=== WHAT THE TASK ASKS ===
Would you please transcribe, exactly as written, the lines of the entries below starting at the one that holds "Click the Document Was Mailed status heading" and ending at the one that holds "Task: Unmute the Mic", both included?

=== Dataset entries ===

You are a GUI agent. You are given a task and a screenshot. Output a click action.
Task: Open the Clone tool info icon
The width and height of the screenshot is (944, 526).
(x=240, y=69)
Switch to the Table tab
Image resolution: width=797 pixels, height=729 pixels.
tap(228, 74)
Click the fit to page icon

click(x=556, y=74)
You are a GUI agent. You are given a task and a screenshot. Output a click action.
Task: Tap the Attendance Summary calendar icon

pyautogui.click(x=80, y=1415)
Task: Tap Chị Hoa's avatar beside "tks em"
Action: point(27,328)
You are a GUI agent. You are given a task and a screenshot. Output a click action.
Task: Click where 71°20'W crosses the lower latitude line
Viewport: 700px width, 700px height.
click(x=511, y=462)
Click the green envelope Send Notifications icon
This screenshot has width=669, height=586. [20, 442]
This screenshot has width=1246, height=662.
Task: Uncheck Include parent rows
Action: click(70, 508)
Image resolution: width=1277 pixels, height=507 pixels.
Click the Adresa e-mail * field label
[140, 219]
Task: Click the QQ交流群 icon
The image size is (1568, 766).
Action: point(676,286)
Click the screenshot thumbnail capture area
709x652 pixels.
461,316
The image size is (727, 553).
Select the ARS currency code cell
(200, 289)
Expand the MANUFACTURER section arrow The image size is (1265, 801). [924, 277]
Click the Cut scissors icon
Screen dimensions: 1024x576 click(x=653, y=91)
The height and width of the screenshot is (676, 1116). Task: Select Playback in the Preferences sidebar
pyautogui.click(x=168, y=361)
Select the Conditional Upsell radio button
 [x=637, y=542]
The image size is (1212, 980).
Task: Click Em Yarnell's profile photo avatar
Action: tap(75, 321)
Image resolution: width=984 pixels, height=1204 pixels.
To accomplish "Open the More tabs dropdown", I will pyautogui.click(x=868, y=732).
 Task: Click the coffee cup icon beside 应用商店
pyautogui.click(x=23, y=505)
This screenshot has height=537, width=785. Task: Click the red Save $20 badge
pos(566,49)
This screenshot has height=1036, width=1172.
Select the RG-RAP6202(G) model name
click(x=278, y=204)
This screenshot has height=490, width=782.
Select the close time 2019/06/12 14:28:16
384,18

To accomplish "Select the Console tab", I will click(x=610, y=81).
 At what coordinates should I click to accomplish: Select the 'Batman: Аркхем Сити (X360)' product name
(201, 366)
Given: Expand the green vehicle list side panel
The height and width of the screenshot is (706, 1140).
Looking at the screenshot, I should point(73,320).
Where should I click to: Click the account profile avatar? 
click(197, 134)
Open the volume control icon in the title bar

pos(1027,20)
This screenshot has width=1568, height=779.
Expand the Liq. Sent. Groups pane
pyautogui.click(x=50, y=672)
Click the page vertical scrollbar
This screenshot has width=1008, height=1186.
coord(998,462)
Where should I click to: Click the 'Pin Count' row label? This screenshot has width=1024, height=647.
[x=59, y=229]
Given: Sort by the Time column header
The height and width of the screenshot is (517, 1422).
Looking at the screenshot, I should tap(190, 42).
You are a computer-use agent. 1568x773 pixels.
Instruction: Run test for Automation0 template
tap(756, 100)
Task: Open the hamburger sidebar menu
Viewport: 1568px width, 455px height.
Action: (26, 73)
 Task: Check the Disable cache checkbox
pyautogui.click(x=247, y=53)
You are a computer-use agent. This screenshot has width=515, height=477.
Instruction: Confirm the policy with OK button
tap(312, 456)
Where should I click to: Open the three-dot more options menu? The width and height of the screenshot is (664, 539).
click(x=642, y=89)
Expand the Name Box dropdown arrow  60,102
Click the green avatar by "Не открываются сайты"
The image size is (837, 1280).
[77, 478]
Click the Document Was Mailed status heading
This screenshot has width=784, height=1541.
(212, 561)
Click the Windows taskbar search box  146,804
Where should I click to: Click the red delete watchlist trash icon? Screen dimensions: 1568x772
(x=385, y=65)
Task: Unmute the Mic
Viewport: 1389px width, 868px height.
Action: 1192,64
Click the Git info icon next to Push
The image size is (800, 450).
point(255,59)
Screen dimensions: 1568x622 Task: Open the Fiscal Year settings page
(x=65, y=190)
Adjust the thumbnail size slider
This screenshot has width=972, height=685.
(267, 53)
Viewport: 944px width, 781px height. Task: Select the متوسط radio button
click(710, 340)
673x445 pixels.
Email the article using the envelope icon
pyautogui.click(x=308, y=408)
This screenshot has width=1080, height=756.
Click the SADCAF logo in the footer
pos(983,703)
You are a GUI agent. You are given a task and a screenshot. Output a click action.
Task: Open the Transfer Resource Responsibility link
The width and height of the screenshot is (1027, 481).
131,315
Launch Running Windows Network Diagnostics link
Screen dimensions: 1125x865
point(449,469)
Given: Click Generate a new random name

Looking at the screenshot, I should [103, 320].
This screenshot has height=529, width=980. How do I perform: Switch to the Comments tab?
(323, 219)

=== OUTPUT ===
Click the Document Was Mailed status heading
This screenshot has width=784, height=1541.
(212, 561)
Click the Windows taskbar search box  146,804
Where should I click to: Click the red delete watchlist trash icon? Screen dimensions: 1568x772
(x=385, y=65)
Task: Unmute the Mic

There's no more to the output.